Besides the obvious size reduction, for example, by leaving only 3 velocity layers instead of 16, phase alignment enables solo instruments to be more dynamic or expressive. This is because phase alignment allows smooth timbre transitions while allowing a sampling technique called velocity crossfading to be performed. Yes, another entry in our jargon that we need to explain a bit.
Velocity crossfading
Lets say we have two recordings of the same note, a soft one (pianissimo) and a loud one (fortissimo). We forgot to also record a middle (piano) version of the note and want to simulate it given the versions that are softer and louder. Intuitively, the middle version should have a timbre that sounds in between the loud note and the middle note. Hence, to simulate a keyboard note velocity that is in between loud and soft, one could take a weighted average of the loud and soft notes to produce a note that has an intermediate sound. I.e., a “crossfade” between the available notes with the lower and higher velocities. Weighing the average, means that more or less of the available samples’ volume end up in the mix. Hence, depending on the velocity level, the resulting sound would sound more like the soft sample or more like the loud sample.
Remember that velocity cross-fading is an approximation and an actual recorded note at the desired velocity might have a different timbre than a weighted average of other notes. Cross-fading assumes that there is a smooth predictable transition between the soft and loud notes. This is, indeed, reasonable to assume and seems to “generally” agree with what is observed. On the other hand, velocity cross fading avoids “sudden jumps” in timbre if the available recorded velocity layers are not close enough.

Samples that are not phase aligned often have waveform regions that are of opposite signs. Hence, mixing them together will result in sound cancellation as well as other undesired effects.
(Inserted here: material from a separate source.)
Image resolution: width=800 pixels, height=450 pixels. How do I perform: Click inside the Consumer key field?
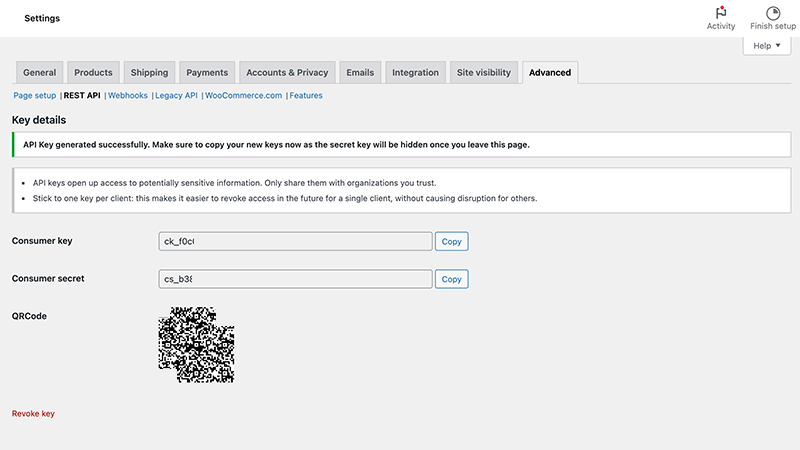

The red and white lines show corresponding regions in the two waveforms.
Velocity crossfading itself is often a feature in sample formats such as SFZ and is performed by the sample player for that format. However, in solo instruments, for velocity crossfading to be successful, the samples need to be phase aligned beforehand. Otherwise, the mix of the louder and softer samples will very likely sound like distinct instruments playing side by side (among other possibilities) as will be explained later.
Phase alignment
As one might immediately realize, averaging two samples is not as simple as it sounds (subtle unintentional pun). In many cases, blindly mixing two samples would result to something sounding like two solo instruments played together, like in a duet. This “chorusing” is pretty much expected and is the same principle that allows simulating an ensemble sound from separate solo samples. But other unexpected audio effects might also happen. What one wants to achieve is for the mix to still sound like a solo instrument.
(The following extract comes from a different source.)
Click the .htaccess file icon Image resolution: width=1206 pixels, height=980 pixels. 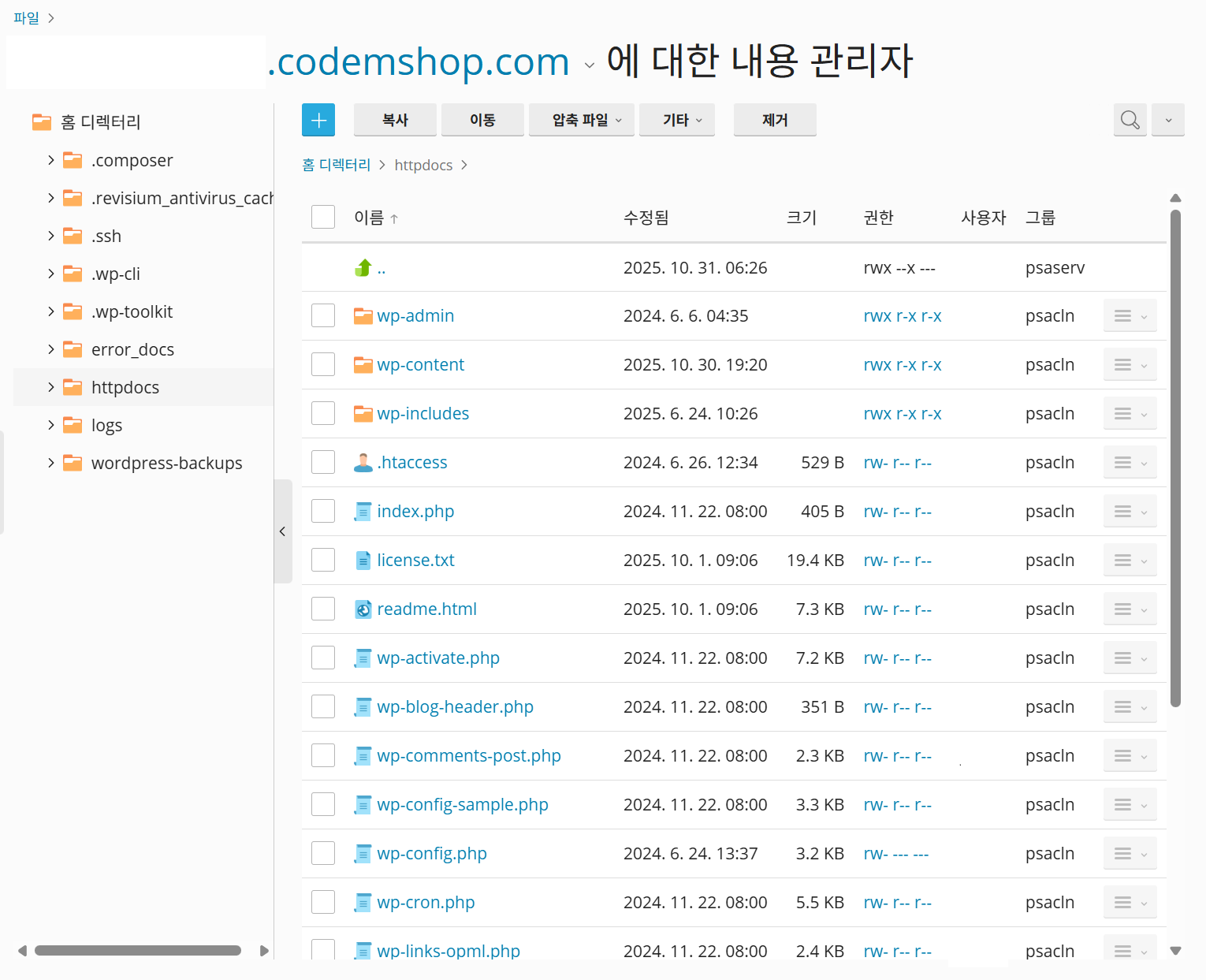[x=363, y=463]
If one looks at a waveform of a note sample, it can be seen that it goes through positive and negative values. When we add another waveform on top of another, e.g. when we are averaging them, there’s always a chance that the negative parts of one wave will coincide with the positive parts of the other. These opposite signs will sum to a sound that is weaker than what is intended and may also cause other unintended audio effects. To avoid this, the oscillations of one wave should be aligned to the oscillations of the other before adding. Whether a wave is going up or down at a particular point in time, is characterized by its phase.

In a phase aligned pair of samples, the positive and negative regions of the respective waveforms align to each other. Instead of hearing two distinct instruments, a clean “solo” sound is produced when the phase aligned samples are mixed. The red and white lines show corresponding regions in the two waveforms.